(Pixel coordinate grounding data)
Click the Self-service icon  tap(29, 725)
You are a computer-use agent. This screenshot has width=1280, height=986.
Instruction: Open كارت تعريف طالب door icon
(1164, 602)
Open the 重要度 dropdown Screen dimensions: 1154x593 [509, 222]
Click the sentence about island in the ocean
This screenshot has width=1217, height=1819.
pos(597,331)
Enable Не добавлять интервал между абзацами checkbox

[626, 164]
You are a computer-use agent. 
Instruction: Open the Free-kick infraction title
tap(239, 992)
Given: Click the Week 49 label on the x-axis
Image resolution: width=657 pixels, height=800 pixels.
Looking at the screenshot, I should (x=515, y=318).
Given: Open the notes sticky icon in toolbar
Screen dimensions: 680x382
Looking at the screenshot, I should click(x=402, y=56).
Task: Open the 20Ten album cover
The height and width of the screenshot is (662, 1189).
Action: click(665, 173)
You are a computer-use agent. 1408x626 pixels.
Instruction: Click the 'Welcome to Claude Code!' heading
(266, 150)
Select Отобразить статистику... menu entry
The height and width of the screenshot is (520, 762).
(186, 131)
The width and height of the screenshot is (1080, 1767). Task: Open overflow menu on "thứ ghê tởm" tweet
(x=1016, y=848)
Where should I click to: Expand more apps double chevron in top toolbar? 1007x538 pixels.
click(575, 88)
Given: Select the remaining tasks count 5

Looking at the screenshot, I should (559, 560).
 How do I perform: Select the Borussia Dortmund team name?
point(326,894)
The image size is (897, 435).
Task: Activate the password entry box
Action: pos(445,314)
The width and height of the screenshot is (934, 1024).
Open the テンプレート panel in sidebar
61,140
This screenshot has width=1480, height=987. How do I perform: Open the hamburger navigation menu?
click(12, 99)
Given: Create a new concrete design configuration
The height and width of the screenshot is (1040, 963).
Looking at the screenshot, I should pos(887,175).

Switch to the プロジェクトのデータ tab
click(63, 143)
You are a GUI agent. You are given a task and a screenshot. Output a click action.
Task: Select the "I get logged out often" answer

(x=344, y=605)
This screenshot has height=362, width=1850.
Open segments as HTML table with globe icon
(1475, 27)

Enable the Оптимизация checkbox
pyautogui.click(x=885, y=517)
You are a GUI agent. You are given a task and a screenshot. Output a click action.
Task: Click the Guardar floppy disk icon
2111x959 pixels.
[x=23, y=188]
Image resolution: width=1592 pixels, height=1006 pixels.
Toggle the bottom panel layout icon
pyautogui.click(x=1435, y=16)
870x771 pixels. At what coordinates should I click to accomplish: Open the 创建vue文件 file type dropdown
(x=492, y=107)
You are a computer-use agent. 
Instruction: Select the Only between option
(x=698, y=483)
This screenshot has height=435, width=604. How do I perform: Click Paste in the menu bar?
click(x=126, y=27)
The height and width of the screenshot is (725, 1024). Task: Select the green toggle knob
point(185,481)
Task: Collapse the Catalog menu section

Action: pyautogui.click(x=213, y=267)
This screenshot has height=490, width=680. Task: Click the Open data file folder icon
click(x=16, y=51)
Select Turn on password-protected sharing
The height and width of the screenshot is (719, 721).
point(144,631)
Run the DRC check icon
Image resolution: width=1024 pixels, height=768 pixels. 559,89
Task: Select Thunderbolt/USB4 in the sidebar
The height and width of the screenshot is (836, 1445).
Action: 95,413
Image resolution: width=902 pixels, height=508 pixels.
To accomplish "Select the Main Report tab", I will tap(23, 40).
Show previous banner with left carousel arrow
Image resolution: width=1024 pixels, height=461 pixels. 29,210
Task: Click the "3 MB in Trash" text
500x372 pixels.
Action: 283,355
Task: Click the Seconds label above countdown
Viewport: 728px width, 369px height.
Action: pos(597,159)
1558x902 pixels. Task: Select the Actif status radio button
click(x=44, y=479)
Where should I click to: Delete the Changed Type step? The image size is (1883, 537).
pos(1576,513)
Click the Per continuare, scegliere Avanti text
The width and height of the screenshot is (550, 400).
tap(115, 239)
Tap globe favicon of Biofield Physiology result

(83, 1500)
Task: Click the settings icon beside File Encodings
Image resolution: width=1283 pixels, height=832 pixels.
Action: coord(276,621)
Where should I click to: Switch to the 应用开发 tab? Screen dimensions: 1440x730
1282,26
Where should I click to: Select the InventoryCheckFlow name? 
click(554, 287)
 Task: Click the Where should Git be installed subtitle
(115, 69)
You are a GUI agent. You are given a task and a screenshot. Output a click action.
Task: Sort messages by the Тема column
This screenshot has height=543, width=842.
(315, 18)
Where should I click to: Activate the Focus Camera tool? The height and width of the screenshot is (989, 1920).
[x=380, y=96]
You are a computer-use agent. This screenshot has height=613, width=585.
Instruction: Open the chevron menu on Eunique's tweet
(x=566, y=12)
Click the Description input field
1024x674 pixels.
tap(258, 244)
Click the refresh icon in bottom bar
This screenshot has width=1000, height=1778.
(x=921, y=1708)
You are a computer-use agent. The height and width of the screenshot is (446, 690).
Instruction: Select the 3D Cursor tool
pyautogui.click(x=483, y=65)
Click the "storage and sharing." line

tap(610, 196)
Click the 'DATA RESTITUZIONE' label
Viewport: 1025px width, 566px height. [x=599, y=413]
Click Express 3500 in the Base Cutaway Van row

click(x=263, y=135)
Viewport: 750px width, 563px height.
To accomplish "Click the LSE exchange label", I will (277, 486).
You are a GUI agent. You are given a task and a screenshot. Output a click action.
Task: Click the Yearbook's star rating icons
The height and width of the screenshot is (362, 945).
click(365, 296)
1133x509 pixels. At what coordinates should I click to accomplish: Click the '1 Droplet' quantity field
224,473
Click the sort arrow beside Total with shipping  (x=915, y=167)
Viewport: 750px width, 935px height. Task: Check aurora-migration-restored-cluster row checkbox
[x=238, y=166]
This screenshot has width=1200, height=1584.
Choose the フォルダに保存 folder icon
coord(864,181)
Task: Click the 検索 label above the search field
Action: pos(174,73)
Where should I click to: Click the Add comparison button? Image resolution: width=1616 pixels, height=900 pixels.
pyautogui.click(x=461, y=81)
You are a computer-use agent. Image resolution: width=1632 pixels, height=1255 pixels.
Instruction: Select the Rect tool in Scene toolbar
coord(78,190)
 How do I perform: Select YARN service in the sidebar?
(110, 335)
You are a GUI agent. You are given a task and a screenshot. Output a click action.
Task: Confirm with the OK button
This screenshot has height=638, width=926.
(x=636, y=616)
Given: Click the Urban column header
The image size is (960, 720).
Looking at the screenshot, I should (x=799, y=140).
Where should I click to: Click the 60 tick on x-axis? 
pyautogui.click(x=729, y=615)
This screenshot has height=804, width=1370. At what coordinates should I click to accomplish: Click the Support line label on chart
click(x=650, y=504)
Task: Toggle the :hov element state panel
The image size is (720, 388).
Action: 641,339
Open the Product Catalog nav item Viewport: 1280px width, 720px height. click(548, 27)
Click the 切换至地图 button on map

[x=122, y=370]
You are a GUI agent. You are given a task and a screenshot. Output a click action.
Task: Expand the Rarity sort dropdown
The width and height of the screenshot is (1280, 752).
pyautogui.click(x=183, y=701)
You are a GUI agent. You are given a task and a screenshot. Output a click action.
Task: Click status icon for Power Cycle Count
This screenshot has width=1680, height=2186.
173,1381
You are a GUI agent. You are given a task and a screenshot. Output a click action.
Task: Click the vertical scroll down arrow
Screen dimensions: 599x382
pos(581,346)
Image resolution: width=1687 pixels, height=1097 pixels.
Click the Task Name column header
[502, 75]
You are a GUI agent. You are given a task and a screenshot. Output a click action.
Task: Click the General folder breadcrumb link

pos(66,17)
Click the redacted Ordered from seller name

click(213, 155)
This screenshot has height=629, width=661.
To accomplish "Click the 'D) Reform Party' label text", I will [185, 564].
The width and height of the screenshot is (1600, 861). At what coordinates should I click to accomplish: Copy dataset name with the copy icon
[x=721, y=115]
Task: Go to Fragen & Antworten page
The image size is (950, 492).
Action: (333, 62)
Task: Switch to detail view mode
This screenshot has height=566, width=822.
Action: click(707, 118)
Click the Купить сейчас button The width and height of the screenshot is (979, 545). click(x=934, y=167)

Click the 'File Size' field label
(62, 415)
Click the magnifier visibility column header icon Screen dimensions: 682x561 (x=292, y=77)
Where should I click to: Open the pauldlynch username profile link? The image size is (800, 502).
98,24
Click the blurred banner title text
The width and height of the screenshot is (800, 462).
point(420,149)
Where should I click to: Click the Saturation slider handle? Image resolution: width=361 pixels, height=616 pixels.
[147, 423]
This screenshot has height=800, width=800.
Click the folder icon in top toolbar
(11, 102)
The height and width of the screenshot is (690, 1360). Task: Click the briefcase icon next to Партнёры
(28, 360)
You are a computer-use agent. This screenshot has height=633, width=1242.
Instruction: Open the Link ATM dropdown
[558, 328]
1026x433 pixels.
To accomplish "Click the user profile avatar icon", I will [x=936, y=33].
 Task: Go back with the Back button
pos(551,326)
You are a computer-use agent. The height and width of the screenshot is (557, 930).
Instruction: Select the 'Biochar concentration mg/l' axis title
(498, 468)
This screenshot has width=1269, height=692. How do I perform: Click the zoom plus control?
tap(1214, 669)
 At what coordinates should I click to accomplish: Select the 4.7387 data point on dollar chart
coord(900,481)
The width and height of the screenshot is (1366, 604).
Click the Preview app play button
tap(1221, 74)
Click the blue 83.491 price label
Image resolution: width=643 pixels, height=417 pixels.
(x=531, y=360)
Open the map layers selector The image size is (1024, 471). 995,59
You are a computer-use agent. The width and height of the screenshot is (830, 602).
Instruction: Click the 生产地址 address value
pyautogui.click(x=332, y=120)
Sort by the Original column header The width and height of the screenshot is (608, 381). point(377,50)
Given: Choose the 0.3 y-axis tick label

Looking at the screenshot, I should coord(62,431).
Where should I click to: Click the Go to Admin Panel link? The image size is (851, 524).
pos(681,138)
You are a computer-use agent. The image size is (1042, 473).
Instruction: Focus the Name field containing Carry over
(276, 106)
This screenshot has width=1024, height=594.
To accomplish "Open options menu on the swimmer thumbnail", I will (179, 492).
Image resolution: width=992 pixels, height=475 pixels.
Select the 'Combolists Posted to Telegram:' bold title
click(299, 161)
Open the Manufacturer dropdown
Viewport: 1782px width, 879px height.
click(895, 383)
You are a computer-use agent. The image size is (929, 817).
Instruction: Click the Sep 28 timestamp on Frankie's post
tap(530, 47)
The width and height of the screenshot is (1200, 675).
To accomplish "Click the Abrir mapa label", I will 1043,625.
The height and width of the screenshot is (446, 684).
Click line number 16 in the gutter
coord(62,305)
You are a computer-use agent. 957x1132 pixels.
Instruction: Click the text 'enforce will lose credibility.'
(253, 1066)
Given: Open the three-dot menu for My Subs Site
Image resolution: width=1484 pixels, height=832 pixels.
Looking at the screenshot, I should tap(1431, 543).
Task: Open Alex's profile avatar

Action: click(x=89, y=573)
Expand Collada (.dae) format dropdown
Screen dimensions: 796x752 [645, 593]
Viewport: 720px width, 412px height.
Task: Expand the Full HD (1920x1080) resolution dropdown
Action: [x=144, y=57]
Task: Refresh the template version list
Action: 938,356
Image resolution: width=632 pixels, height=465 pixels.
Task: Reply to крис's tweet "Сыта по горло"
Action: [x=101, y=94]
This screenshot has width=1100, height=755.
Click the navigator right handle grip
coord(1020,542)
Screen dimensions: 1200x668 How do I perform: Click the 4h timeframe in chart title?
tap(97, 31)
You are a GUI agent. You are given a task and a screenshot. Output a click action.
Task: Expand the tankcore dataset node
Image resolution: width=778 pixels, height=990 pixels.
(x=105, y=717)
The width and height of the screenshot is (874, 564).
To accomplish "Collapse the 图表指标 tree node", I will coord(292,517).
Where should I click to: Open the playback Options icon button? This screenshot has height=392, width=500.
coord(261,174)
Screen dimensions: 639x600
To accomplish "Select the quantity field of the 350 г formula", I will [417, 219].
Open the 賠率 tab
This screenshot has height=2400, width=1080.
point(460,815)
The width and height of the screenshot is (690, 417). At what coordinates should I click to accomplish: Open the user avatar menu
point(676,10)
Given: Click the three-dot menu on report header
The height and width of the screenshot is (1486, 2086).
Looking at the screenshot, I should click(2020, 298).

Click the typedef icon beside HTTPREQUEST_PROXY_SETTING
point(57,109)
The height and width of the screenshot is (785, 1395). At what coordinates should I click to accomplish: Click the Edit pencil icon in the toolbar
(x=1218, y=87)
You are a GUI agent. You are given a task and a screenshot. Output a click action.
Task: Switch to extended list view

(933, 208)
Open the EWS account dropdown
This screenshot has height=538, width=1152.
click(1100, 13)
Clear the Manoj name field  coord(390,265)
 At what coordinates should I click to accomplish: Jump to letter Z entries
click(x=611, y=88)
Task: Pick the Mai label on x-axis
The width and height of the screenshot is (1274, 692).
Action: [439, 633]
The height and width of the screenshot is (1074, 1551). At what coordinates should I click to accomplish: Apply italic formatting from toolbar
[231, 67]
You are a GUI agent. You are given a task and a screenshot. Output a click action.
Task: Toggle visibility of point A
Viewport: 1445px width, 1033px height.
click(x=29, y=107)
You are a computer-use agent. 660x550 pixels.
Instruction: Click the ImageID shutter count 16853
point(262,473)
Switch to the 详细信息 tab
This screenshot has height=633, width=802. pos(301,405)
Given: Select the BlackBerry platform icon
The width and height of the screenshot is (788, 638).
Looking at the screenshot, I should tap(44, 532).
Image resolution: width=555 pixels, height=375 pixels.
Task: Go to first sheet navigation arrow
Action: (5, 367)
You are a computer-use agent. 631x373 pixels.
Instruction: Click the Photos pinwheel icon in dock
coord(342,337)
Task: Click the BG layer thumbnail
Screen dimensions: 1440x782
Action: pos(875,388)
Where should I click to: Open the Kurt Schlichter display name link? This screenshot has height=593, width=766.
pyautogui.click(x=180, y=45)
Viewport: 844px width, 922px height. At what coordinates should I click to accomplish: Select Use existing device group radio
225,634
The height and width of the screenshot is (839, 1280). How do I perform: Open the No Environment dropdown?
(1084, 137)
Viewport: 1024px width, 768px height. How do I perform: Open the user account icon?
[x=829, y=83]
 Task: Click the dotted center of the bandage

Exercise -
Copy out the entries above exactly as given, starting at the top and ending with the line containing "Given: Click the Week 49 label on the x-axis"; include both and nothing more.

Response to the task -
Click the Self-service icon  tap(29, 725)
You are a computer-use agent. This screenshot has width=1280, height=986.
Instruction: Open كارت تعريف طالب door icon
(1164, 602)
Open the 重要度 dropdown Screen dimensions: 1154x593 [509, 222]
Click the sentence about island in the ocean
This screenshot has width=1217, height=1819.
pos(597,331)
Enable Не добавлять интервал между абзацами checkbox

[626, 164]
You are a computer-use agent. 
Instruction: Open the Free-kick infraction title
tap(239, 992)
Given: Click the Week 49 label on the x-axis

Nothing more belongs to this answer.